About this task:
Reproduce exactly, with no pictures, each line from the opening of the material down through the line containing "Antike Möbel vom".

Data extract:
◇ ◇ ◇ ◇ ◇ ◇ ◇

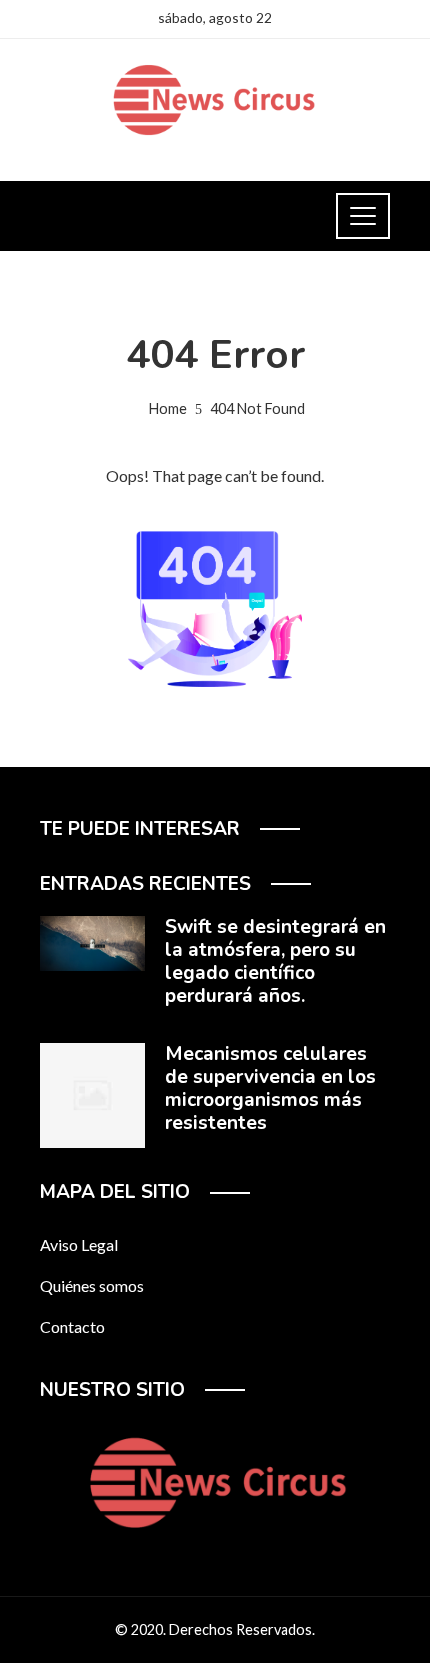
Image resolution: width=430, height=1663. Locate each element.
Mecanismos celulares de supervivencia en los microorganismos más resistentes (270, 1088)
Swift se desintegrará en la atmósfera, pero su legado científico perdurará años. (275, 961)
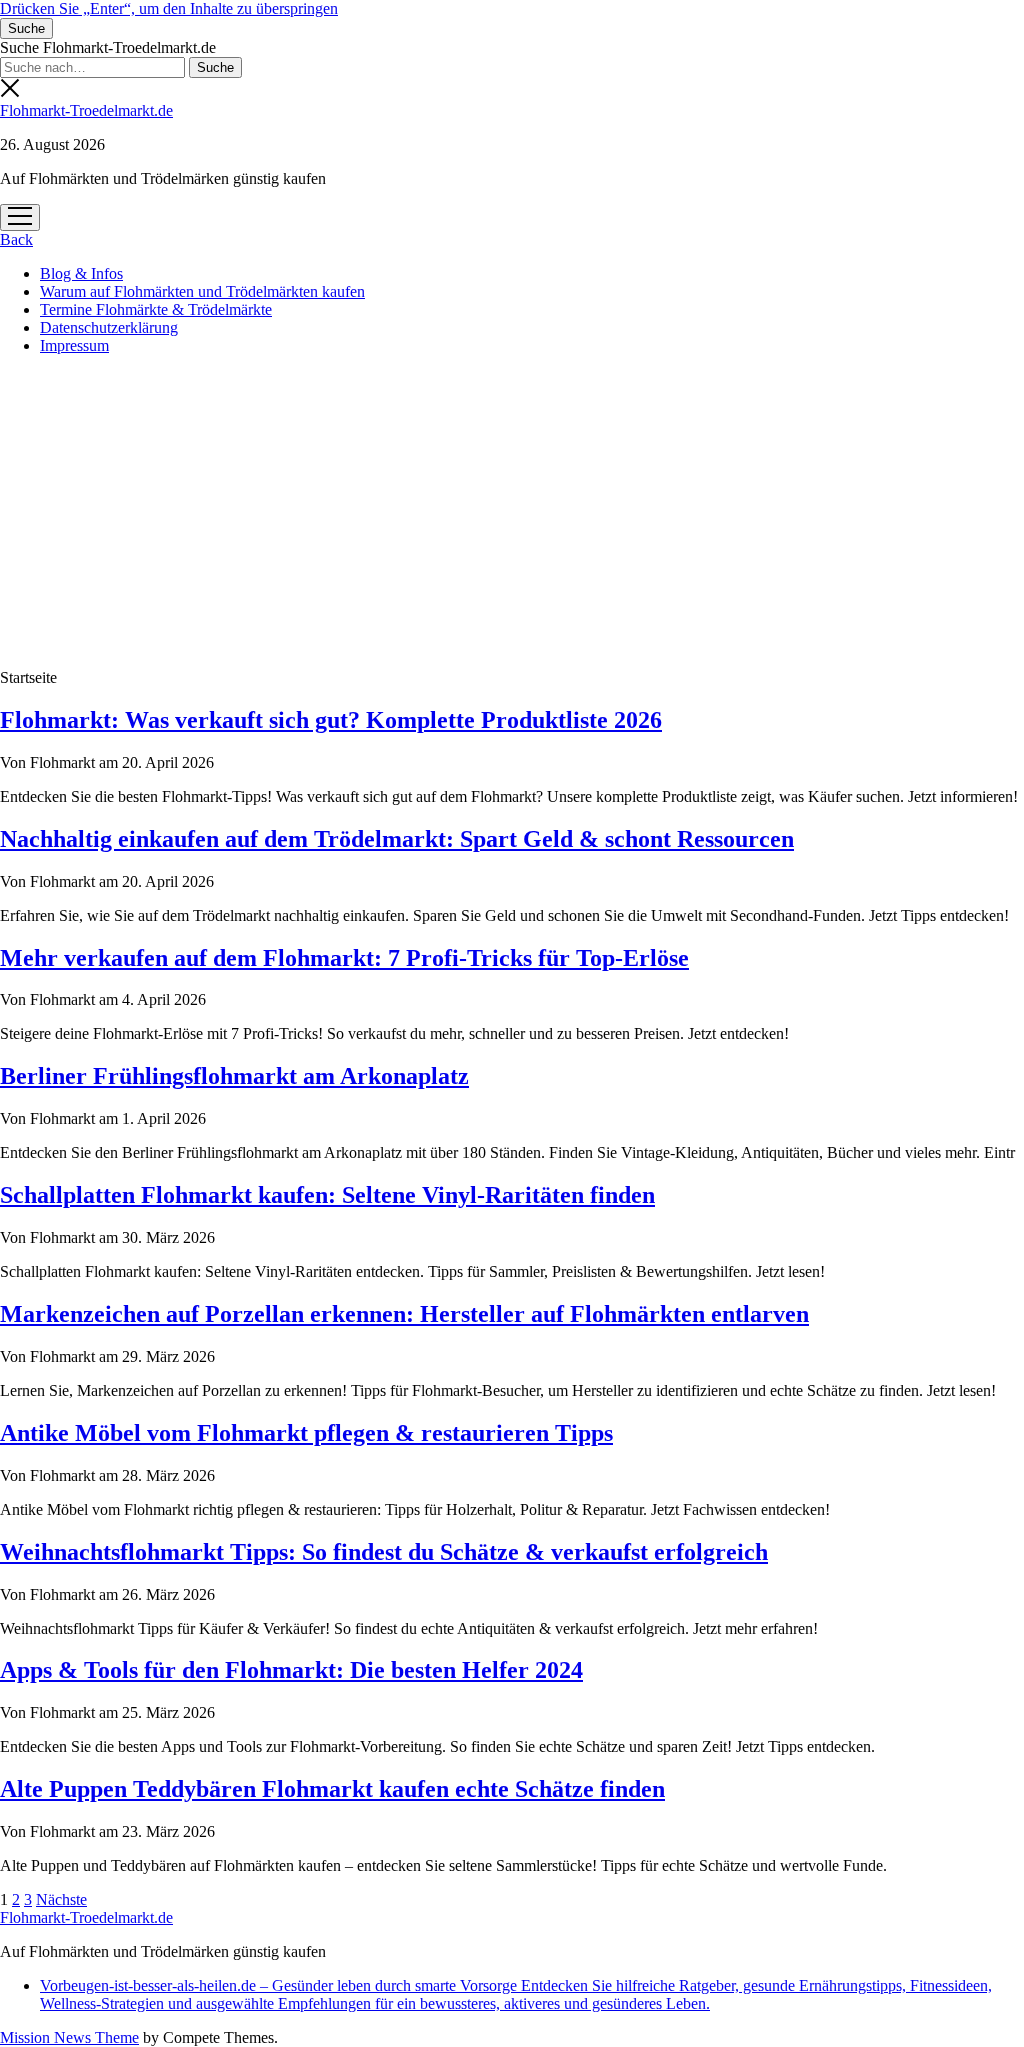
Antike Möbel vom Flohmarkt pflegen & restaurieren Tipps (306, 1433)
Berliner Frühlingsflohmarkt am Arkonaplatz (234, 1076)
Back (16, 239)
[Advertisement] (512, 511)
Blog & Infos (81, 273)
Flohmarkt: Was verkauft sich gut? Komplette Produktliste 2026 (331, 720)
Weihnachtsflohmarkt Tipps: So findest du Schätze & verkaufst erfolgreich (384, 1552)
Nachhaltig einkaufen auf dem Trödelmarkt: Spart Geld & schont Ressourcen (397, 839)
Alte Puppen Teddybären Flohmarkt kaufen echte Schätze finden (332, 1789)
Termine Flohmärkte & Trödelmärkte (156, 309)
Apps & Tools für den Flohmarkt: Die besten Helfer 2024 (291, 1670)
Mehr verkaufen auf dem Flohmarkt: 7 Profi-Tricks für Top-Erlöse (344, 958)
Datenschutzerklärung (109, 327)
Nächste (61, 1899)
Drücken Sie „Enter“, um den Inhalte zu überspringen (169, 8)
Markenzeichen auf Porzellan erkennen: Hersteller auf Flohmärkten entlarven (404, 1314)
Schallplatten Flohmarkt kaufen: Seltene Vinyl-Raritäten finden (327, 1195)
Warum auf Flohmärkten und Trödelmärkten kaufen (202, 291)
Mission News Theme (69, 2037)
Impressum (74, 345)
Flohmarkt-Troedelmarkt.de (86, 110)
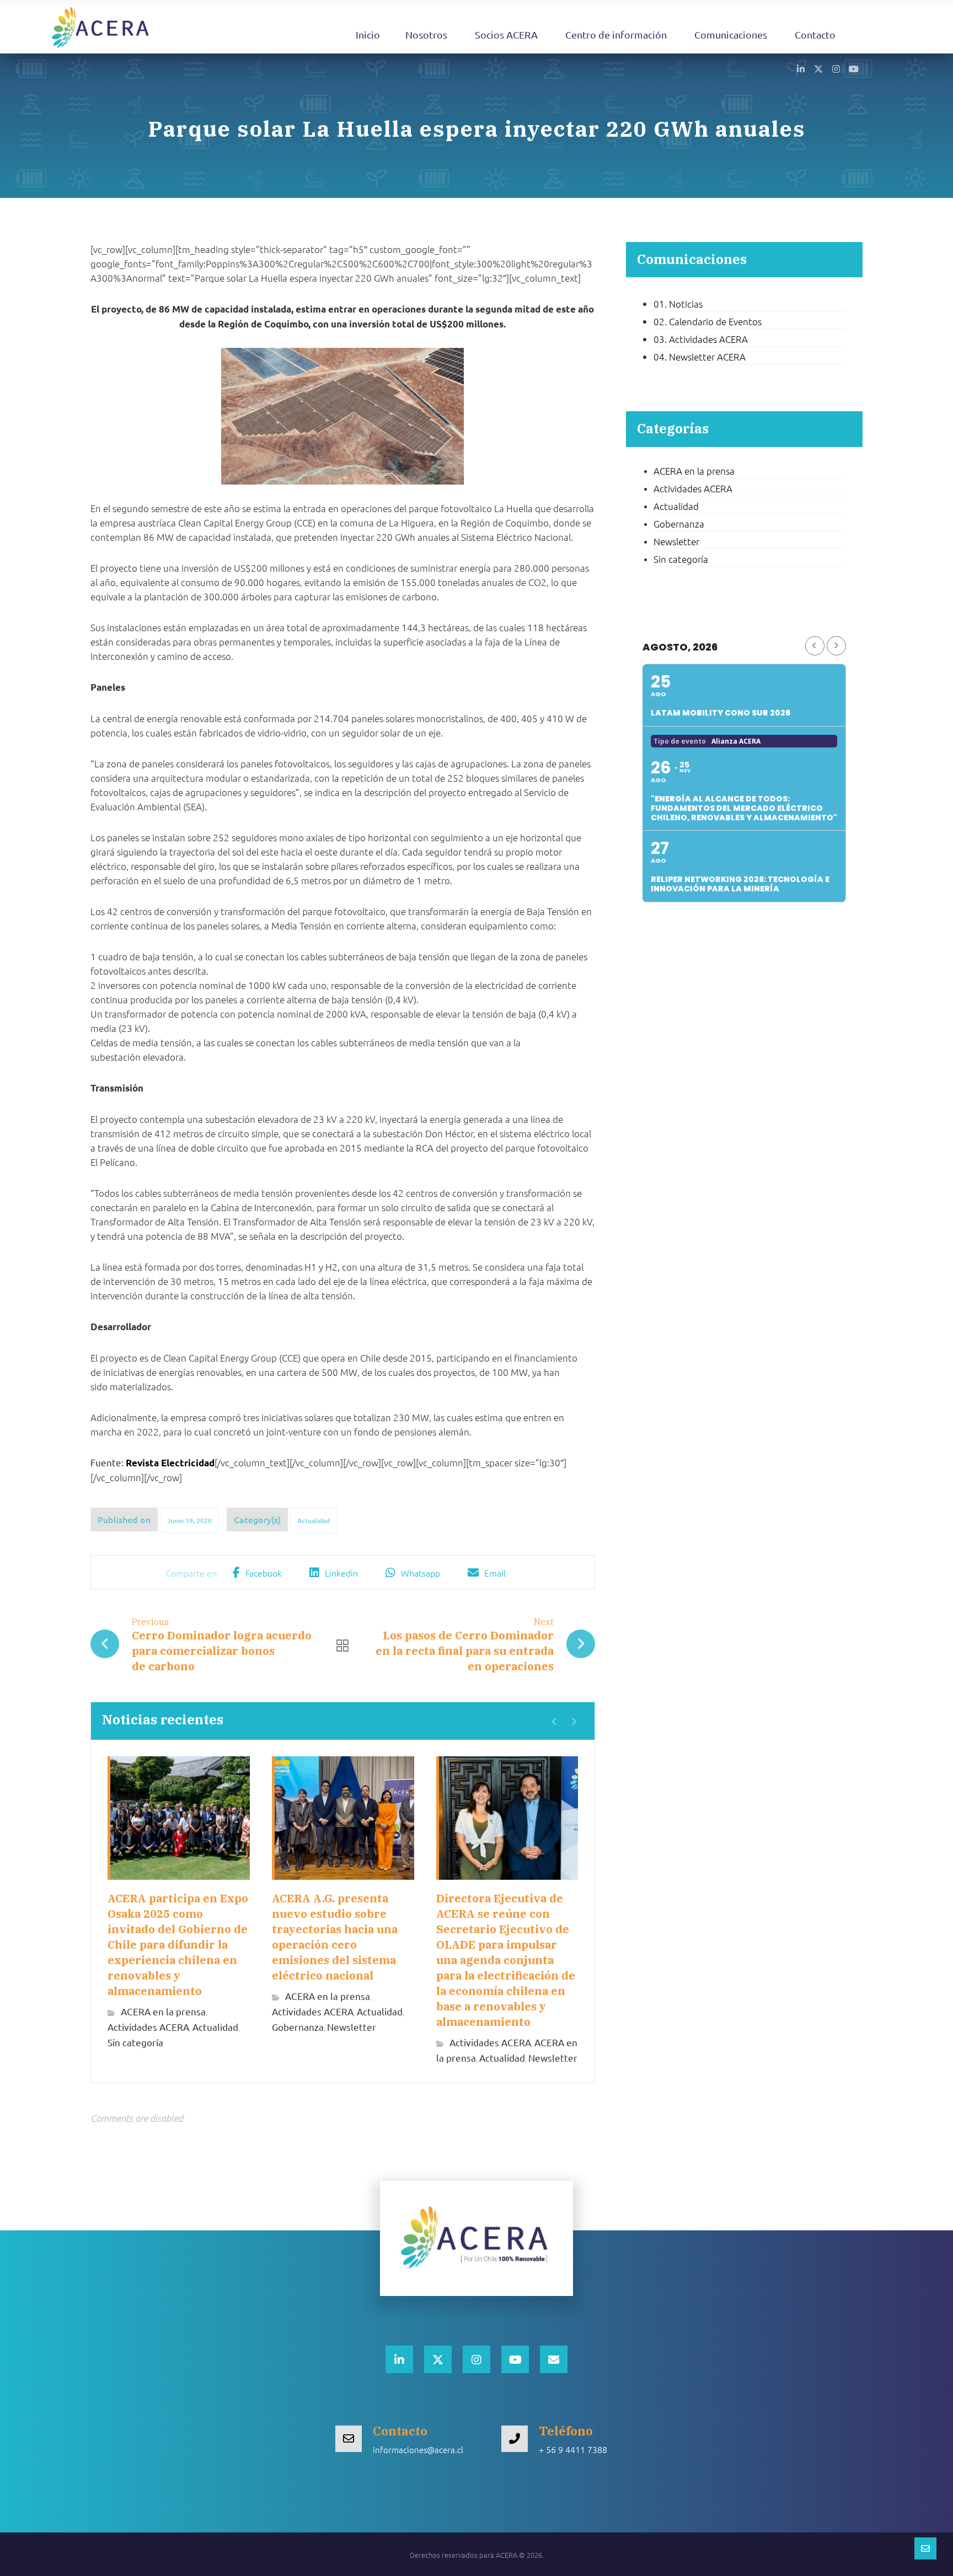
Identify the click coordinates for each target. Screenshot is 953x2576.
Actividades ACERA (148, 2026)
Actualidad (313, 1520)
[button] (801, 68)
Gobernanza (298, 2026)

◇ ◇ ◇ ◇ ◇ ◇ ◇

Written reply:
Image resolution: width=430, height=1663. Locate each element.
Mecanismos celulares de supervivencia en los microorganismos más resistentes (270, 1088)
Swift se desintegrará en la atmósfera, pero su legado científico perdurará años. (275, 961)
Antike Möbel vom Flohmarkt pflegen & restaurieren Tipps (306, 1433)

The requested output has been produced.